It sounds like what you want is named delegates. If I understand it correctly, your actions are just a call to a function in an existing component. Then all you need is to store a member function pointer and a pointer to the component, instead of a custom class.
You can do this directly with member function pointers, or wrap it in a delegate class. It would look something like this:
class Actor
{
// ... same as before
typedef delegate<bool(int,int)> Action;
void addAction(const string& actionName, Action action);
bool executeAction(const string& actionName, int arg1, int arg2);
private:
map<string, Action> m_Actions;
};
Actor* player = new Actor();
player->addAction("move", Actor::Action(moveComponent, &MoveComponent::move));
The trick is to build a templatized delegate class that will handle any component and, as long as your signature stays the same (return a bool, take two ints) then you can abstract all the actions easily.
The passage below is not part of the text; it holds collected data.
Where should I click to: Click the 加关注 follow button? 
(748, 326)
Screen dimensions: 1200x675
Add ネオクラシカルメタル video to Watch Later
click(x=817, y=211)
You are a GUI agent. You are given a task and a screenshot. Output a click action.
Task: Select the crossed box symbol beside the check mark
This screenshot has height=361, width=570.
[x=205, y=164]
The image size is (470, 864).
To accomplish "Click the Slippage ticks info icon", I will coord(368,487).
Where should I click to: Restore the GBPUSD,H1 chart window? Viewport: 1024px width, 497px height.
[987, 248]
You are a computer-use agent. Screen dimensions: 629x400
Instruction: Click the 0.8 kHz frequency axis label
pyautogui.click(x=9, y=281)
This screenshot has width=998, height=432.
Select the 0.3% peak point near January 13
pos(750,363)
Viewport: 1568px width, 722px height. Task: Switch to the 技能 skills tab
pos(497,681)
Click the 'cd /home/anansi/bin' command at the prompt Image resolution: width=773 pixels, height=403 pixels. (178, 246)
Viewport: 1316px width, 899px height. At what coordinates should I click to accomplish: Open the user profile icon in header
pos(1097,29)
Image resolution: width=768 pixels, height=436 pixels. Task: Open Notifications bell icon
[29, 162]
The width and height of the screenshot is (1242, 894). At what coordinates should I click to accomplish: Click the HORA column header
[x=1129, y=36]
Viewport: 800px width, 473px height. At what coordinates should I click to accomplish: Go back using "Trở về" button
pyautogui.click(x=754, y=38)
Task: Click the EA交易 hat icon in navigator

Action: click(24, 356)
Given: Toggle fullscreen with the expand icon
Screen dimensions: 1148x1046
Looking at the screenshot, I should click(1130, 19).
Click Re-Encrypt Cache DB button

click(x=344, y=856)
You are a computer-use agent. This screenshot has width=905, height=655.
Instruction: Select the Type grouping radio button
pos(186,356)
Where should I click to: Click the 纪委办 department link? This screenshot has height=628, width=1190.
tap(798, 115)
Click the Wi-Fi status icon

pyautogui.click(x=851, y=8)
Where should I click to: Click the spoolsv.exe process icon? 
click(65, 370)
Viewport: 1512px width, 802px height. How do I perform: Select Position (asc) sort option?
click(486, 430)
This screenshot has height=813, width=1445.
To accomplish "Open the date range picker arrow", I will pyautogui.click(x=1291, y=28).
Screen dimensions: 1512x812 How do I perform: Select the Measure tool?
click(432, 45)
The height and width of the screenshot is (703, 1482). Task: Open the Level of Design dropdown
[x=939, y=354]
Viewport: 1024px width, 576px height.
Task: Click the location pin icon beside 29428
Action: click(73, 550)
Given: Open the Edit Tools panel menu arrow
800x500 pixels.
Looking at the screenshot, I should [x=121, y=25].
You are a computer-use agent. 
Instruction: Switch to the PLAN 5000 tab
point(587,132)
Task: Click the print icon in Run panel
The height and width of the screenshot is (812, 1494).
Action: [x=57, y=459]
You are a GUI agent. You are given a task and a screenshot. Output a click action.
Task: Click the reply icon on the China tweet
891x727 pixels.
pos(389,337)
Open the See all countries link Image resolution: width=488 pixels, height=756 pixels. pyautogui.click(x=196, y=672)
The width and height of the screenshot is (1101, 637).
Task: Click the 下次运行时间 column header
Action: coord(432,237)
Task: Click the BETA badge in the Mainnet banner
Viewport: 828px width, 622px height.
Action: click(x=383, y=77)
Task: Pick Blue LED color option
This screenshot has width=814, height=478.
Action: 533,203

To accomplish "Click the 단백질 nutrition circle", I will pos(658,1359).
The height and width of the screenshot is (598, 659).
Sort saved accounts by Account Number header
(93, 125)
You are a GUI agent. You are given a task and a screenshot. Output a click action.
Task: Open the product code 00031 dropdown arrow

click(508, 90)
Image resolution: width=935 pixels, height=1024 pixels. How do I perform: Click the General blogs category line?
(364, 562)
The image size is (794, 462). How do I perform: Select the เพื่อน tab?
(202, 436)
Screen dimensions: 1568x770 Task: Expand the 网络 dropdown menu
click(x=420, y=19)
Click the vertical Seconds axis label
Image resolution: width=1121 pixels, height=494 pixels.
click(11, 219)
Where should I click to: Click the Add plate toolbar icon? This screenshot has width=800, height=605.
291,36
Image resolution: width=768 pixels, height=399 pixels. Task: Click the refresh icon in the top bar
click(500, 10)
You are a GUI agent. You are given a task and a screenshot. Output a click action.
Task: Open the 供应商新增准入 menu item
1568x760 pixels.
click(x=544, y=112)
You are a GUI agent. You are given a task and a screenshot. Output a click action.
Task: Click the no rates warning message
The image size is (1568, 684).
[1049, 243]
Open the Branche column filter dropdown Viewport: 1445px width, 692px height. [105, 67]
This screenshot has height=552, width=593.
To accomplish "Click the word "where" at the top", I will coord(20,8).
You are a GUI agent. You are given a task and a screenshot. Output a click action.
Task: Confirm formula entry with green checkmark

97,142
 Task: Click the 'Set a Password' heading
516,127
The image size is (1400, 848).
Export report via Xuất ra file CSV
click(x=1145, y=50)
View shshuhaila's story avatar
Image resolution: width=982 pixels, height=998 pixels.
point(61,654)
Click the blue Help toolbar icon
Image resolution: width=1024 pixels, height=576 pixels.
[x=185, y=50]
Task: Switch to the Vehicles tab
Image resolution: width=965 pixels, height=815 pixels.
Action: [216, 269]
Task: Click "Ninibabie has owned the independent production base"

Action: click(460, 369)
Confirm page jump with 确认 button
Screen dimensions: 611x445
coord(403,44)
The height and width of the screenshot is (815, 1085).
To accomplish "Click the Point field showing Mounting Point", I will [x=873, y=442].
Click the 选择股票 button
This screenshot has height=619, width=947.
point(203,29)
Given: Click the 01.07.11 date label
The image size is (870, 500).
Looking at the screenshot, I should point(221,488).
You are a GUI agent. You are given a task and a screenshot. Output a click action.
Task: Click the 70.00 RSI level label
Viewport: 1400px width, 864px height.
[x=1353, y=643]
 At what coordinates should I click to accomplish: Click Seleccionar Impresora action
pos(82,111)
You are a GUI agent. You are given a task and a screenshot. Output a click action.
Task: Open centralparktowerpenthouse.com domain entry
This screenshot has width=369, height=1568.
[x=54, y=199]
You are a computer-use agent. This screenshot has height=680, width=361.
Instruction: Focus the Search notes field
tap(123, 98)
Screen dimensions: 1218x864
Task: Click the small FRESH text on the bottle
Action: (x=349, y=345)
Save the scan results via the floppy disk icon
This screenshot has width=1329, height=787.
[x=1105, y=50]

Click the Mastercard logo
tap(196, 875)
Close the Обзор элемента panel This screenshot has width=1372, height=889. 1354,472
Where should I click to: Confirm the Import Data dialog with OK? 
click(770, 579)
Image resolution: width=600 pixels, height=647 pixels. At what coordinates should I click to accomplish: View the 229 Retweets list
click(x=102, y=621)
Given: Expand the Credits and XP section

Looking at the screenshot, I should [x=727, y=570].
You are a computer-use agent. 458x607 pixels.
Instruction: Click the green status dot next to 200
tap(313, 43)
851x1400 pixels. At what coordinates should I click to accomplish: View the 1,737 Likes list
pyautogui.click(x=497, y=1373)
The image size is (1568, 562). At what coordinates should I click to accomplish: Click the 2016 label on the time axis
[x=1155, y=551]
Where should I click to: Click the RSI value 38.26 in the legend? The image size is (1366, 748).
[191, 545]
If you need to take multiple components, then you'll have to fall back to your original method, especially if you want to bind the components in advance. If not, then you can have the action perform the lookup, if it's quick enough, and implement actions as free functions:
class Actor
{
// ... same as before
typedef delegate<bool(Actor,int,int)> Action;
};
bool MoveAction(Actor* actor, int dX, int dY)
{
MoveComponent* moveComponent = actor.getComponent("move");
if (moveComponent) return moveComponent->move(dX, dY);
return false;
}
Actor* player = new Actor();
player->addAction("move", Actor::Action(MoveAction));
There are many resources for how to implement a delegate class like that. This is a great starting point, maybe simpler than this implementation which works well and is broadly used. There may be better ways to do this in C++11better ways to do this in C++11.
Roughly speaking, you use templates to bind the member function or free function pointer to an automatically generated function that knows how to call it.